In the interview text below, reproduce the passage starting at "It’s early days" and ending at "with good directors.", swapping every occurrence of "action hero" for "action star".

## EXTRACT PROVIDED
^^^^^^^^^^^^^^^^

Ishana has two very different personalities... one is the very angry young guy and then there is the other very shy, lovable and loyal Ishana. I think I connect more to the latter than to the aggressive, intense Ishana.
The biggest challenge of playing this character was in terms of his physicality. I had to put on a certain amount of weight and then during the lockdown, I lost pretty much all of it. I had to get back into shape quickly and finish off the last bit of the film. It was about 20-25 days of shoot. Getting in and out of a character is easy when you have such a fantastic director like Milan Luthria, and such fantastic co-stars on set.
We had a great time on set. Everyone made me feel so comfortable. Everyone I have worked with on this film is immensely experienced... whether it’s Milan sir, Tara (Sutaria), Kumud sir (Kumud Mishra), Saurabh sir (Saurabh Shukla) but they never made me feel like a newcomer. They have all been incredibly supportive.
It’s early days yet — your first film is not even out — but have you given a thought to what kind of a niche you want to target as an actor, given how competitive your peer space is?
I think I will look at that very organically. My main focus, right now, is my performance. As of now, some people have started labeling me as an action hero. I love action, but I don’t want to be known as an action hero. I want to be able to do a whole lot of different things... do a variety of roles. So there is no such niche that I want to create for myself. I want to be a part of good scripts and play interesting characters... I want to work with good directors.
Who among the current crop of actors inspire you?
Ranbir Kapoor would definitely be one. The variety of characters he’s played so far is mind-boggling. I admire his emotions, his intensity for all his characters. Then there is Ranveer Singh. Again the variety of characters he plays, his presence on screen and the energy he brings in... I really look up to the two of them.
Given the family you come from, was acting on the cards right from the start?
Actually, I wanted to join the Indian army. But when I started doing drama in school, I realised that this is something that interested me and I really wanted to do it. Subconsciously, because my father (Suniel Shetty) is an actor, that also played a part. Every son wants to be like his father.
As a child, would you visit his sets?

^^^^^^^^^^^^^^^^

## SOURCE DATA
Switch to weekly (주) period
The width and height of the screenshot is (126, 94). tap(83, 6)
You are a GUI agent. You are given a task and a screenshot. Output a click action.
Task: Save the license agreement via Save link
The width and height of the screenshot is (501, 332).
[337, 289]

^^^^^^^^^^^^^^^^

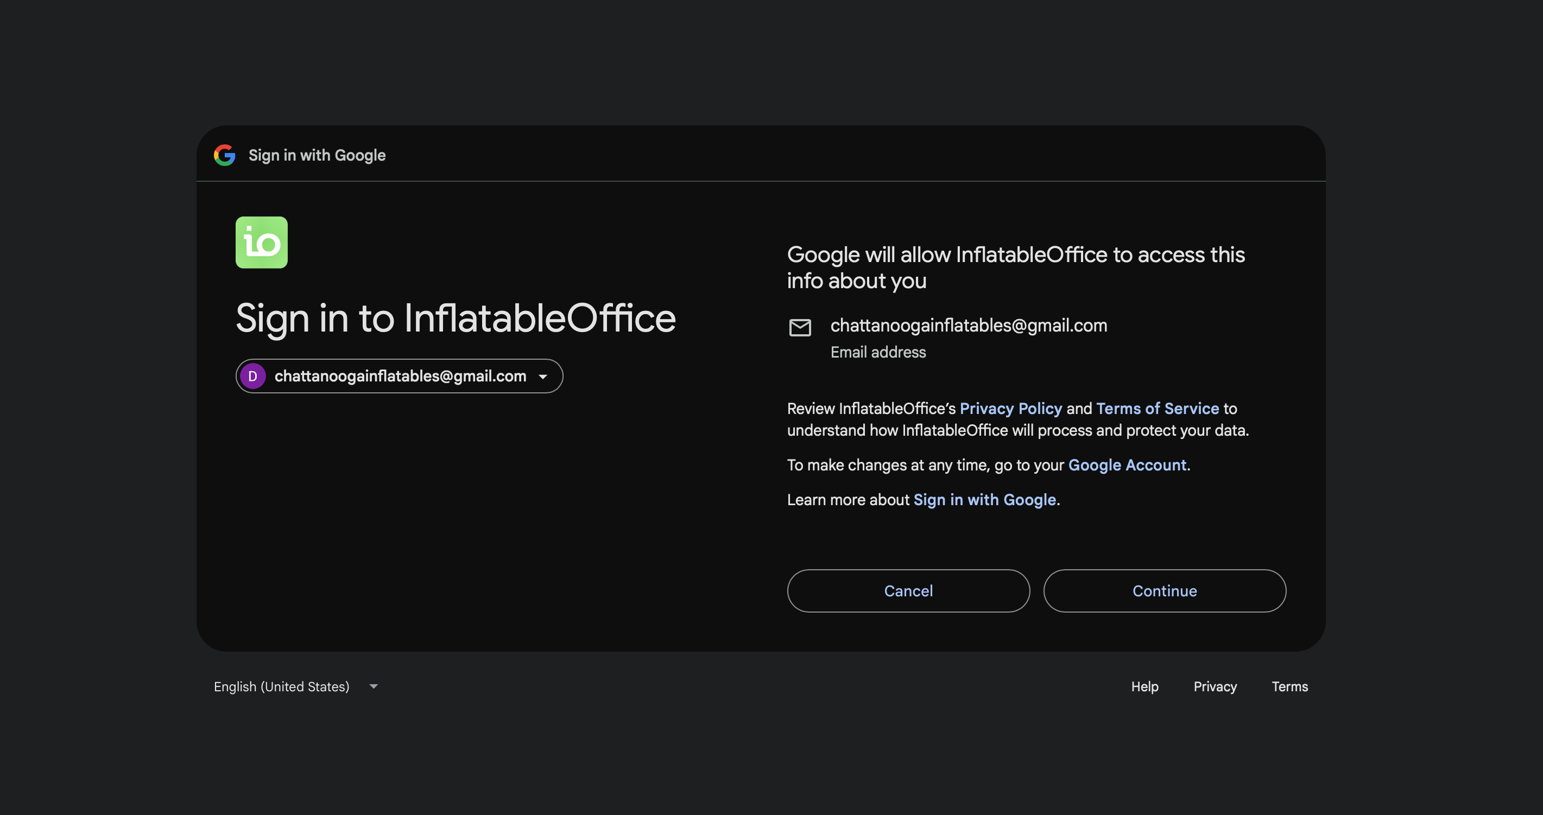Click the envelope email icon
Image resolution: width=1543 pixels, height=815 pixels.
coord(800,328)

^^^^^^^^^^^^^^^^

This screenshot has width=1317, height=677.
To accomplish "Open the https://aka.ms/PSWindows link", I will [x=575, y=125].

^^^^^^^^^^^^^^^^

## SOLUTION FOR THIS TASK
It’s early days yet — your first film is not even out — but have you given a thought to what kind of a niche you want to target as an actor, given how competitive your peer space is?
I think I will look at that very organically. My main focus, right now, is my performance. As of now, some people have started labeling me as an action star. I love action, but I don’t want to be known as an action star. I want to be able to do a whole lot of different things... do a variety of roles. So there is no such niche that I want to create for myself. I want to be a part of good scripts and play interesting characters... I want to work with good directors.